Exercise passage:

Mooren's ulcer is a chronic marginal cor­neal ulcer of obscure aetiology occurring in elderly people. It starts in the corneal periphery and slowly progresses towards the centre, circumferentially as well as towards the sclera; with gradual thinning of substantia propria having a characteristic overhanging edge.

Several theories have been suggested to explain the aetiology; these include infective, degenerative, metabolic, nutritional and autoimmune. According to autoimmune theory autoantibodies are supplied by perilimbal vessels to corneal periphery where the antigen-antibody reaction sets up the des­tructive process.

Despite the availability of several modes of treatment, none proved to be satisfactory and the end result is almost invariably loss of the eye, Keeping in mind the autoimmume basis of the ulcer we have applied the process of peritomy in 7 cases in order to destroy the perilimbal blood vessels in the vicinity of ulcer, so as to stop further supply of antibodies to the affected peripheral cornea. The results were encouraging in all the cases.

Material supplied:

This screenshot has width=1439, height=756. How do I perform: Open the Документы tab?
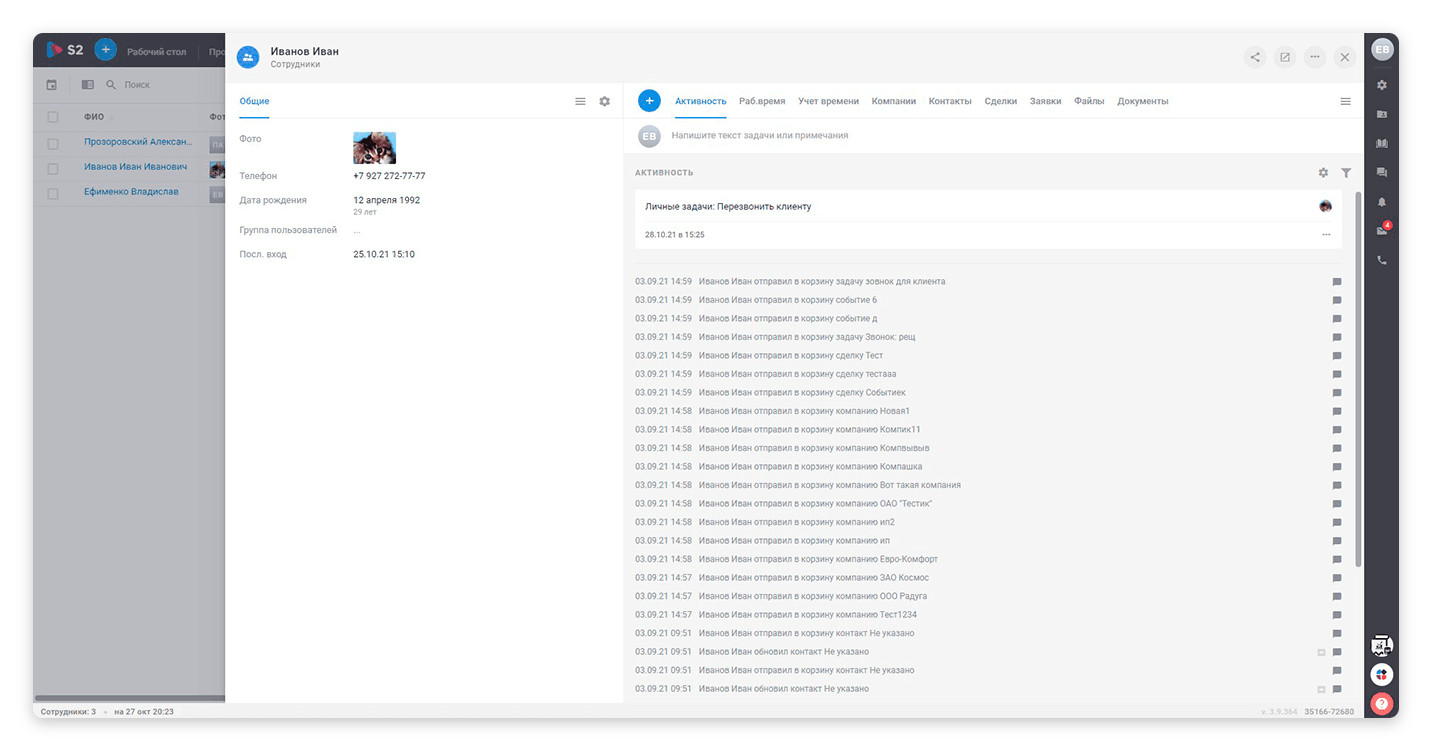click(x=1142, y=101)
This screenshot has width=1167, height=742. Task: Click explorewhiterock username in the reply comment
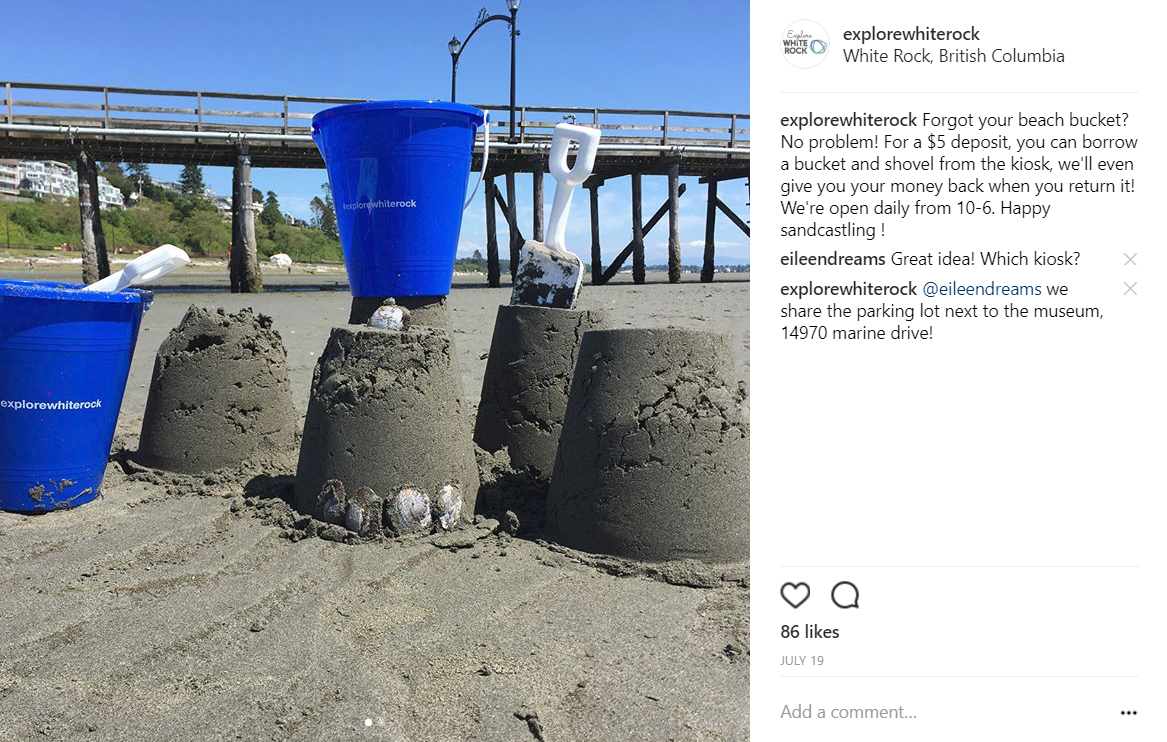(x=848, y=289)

* * *

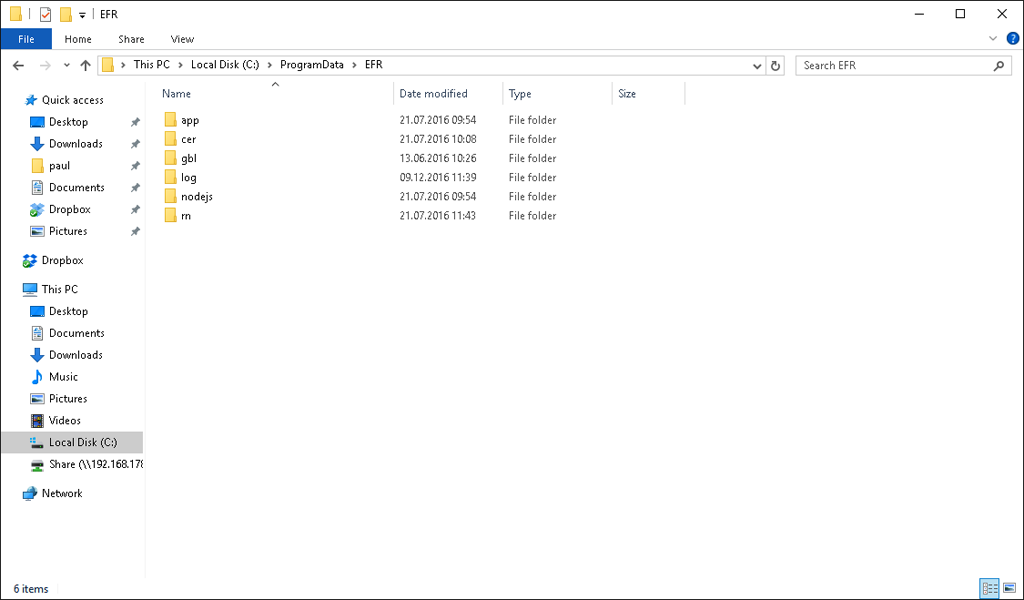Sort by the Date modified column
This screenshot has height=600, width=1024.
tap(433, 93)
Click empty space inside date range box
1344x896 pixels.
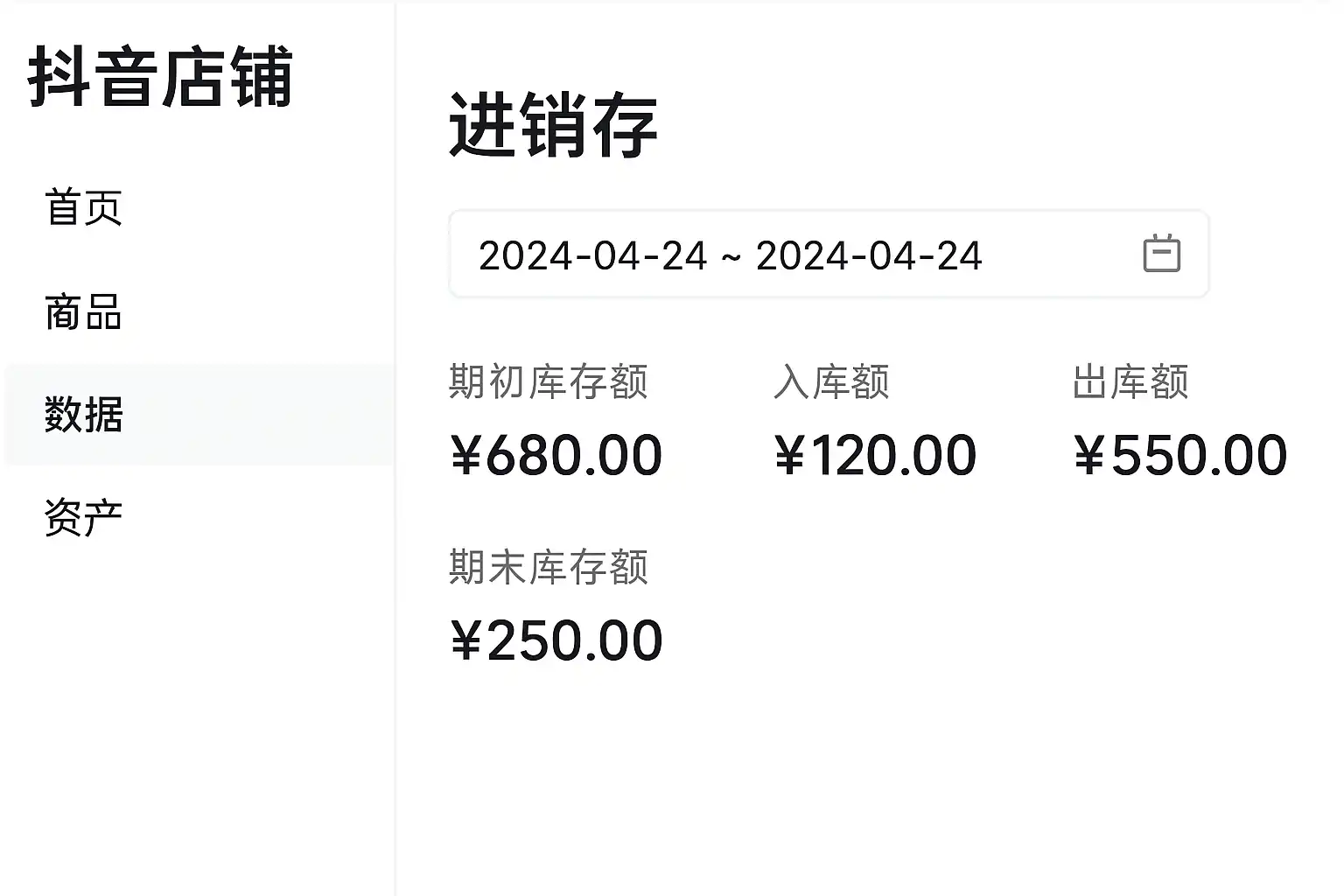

Complete the following:
• a. List the theories of aetiology that the passage on Mooren's ulcer says have been suggested.
• b. Copy the part of the passage on Mooren's ulcer starting at "Several theories have" and ending at "the des­tructive process.".

Responses in order:
• a.
- infective
- degenerative
- metabolic
- nutritional
- autoimmune

• b.
Several theories have been suggested to explain the aetiology; these include infective, degenerative, metabolic, nutritional and autoimmune. According to autoimmune theory autoantibodies are supplied by perilimbal vessels to corneal periphery where the antigen-antibody reaction sets up the des­tructive process.